Even the most loyal pet will eventually bite back or run away if abused. I can hold my head high knowing that his own darkest secrets (which I know inside and out) are kept safe with me to this day and will never be put on display.
The hardest things about all of this is watching the fallout with the children. I know the damage I caused, but that’s in the past. His damage is still mired in the present, and we all feel the effects of the neglect daily. It doesn’t take much effort at all to be there for your kids. Be nurturing, present, and available for them when they need you. There’s more to parenting than junk food from 7-11, a movie once every couple months, or an annual trip on someone else’s dime.
To think, I might have missed out on this amazing chapter of my life.
I only had to live with this for a short amount of time, but the effects were very damaging. I lived in a fog for two years before the incident. I have friends who have dealt with these types of issues most of their lives.
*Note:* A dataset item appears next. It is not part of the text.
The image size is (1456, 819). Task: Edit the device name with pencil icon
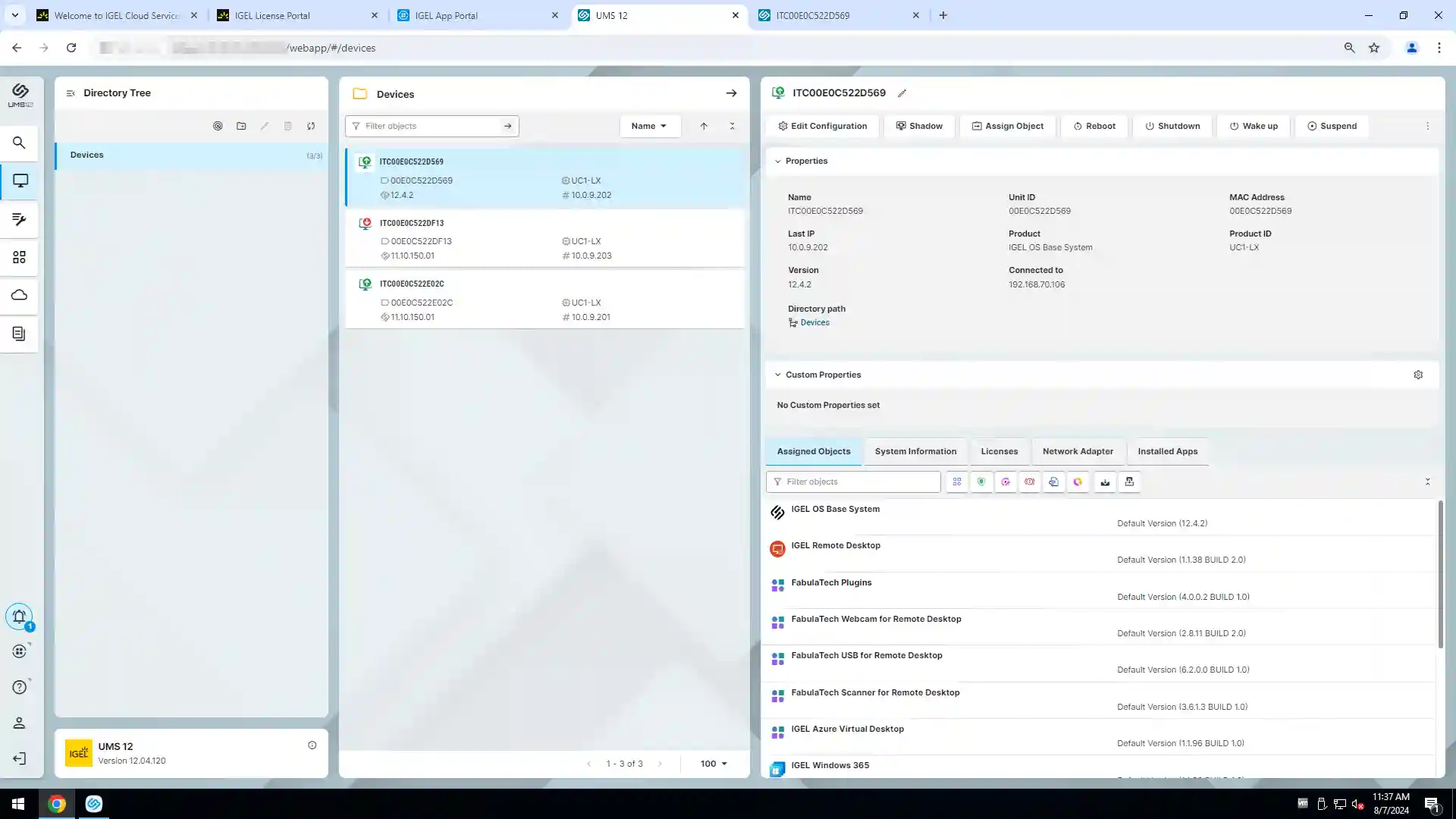[902, 93]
Some days they are unable to get out of bed and have made attempts on their own lives as well. These are people who you wouldn’t even know were struggling to keep their shit together.
These are people that seem very stable on the outside. They are providers, protectors, and people who we tell our children to emulate. They don’t show their pain except to those who are closest to them. I truly understand the extent of my choices back then by watching my loved ones struggle with their own demons.
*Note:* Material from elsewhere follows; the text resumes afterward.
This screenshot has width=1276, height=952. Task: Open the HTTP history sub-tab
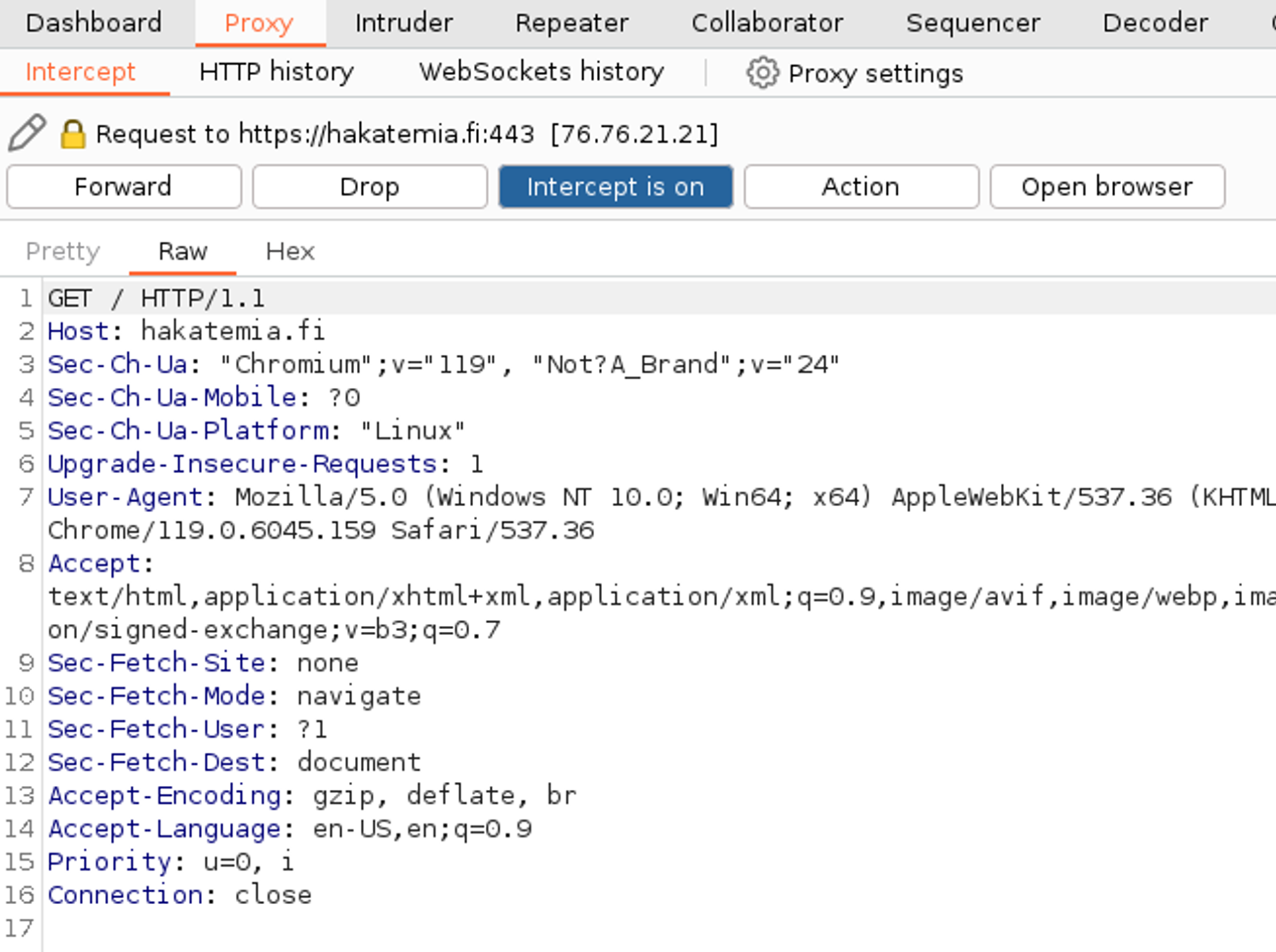coord(276,72)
Today, my struggles are now based on the fact that I let someone control my mental state for so long. Even though that person holds no actual value anymore, I still find myself frustrated by my inability to see through the bullshit sooner. I wish I could have started living my renewed and wonderful life years ago.
I now understand what true love is. To be validated, heard, and really enjoy life’s little moments. I’m no longer checked out, and I find joy in my daily adventures. I laugh, I dance, I love with my whole being. To think, I might have missed out on this amazing chapter of my life had the rod not broken on that fateful night of my 5150. So, for anyone out there who thinks they know your life story without all the details, go tell them to eat a bag of dicks because you deserve so much better than being trapped by depression and anxiety, in those toxic mental states. You deserve to tell your story on your terms. It shouldn’t be told secondhand by people who didn’t feel what you did, or, even worse, caused your pain to exist.
Get the help you need today. Be heard. Make noise. Reach out to anyone who is there to listen. Remember, you are not alone and there is life beyond the darkness. Don’t forget that you are magic in someone’s life. You are that person’s everything. And, again, don’t let anyone tell you that your feelings aren’t real.